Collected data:
>>>>

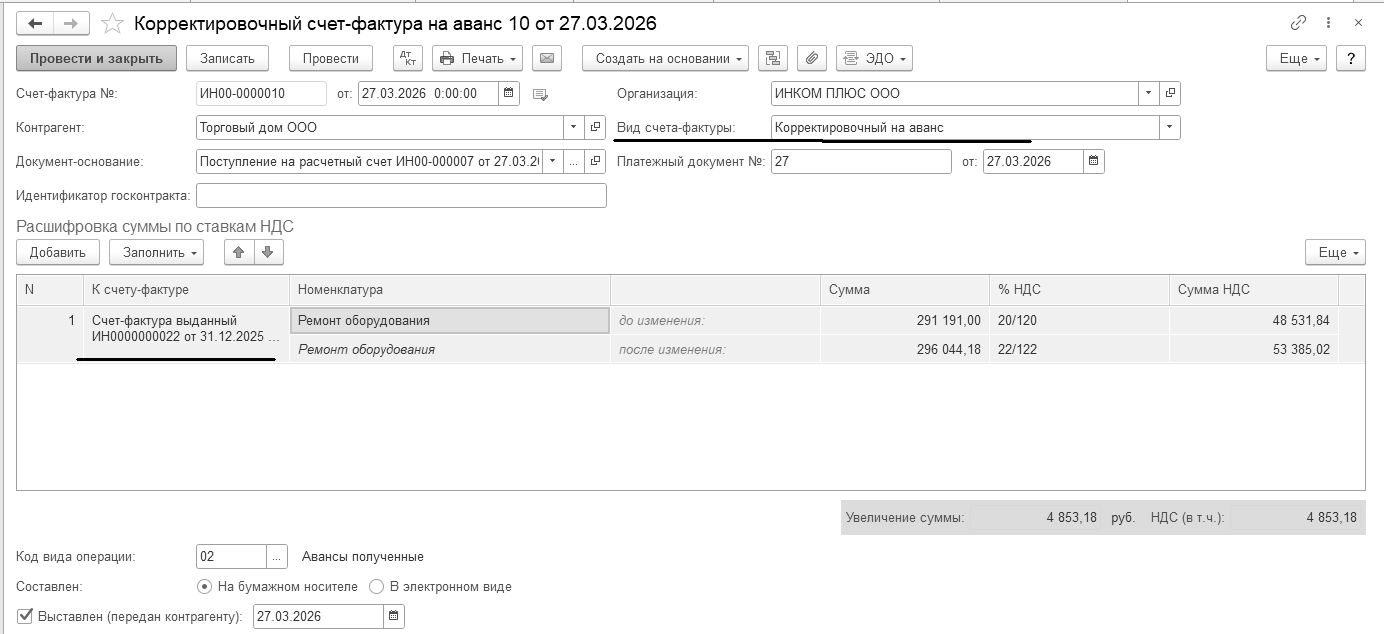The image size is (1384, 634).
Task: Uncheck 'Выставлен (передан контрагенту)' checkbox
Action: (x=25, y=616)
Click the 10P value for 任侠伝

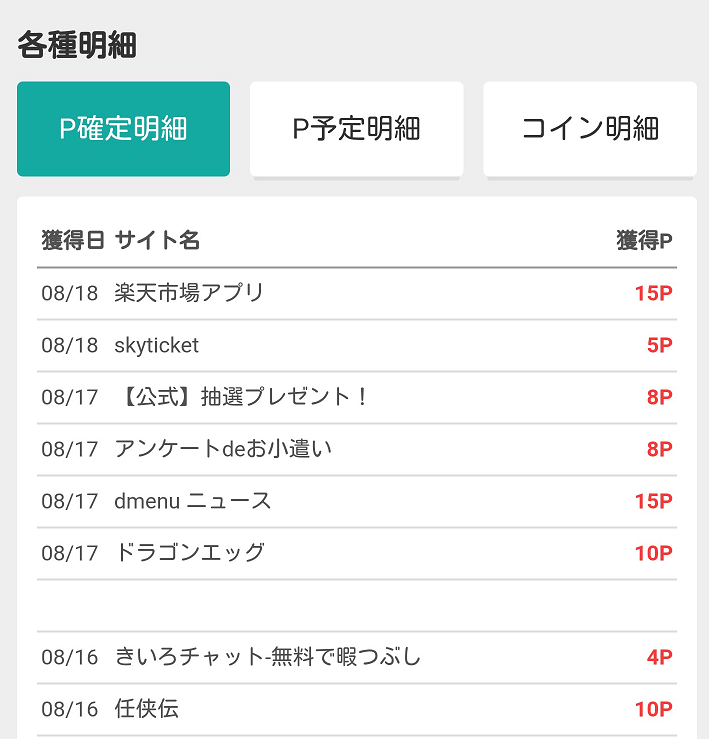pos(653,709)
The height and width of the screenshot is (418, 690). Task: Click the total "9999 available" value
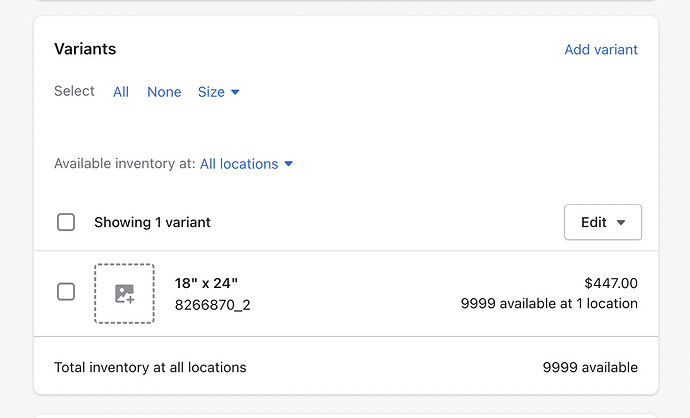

<<<<

No pictures should appear in the answer, which is to be the lines from the line with "Click the 10P value for 任侠伝" through the end of the records above, restated exactly.

Click the 10P value for 任侠伝

pos(653,709)
The height and width of the screenshot is (418, 690). Task: Click the total "9999 available" value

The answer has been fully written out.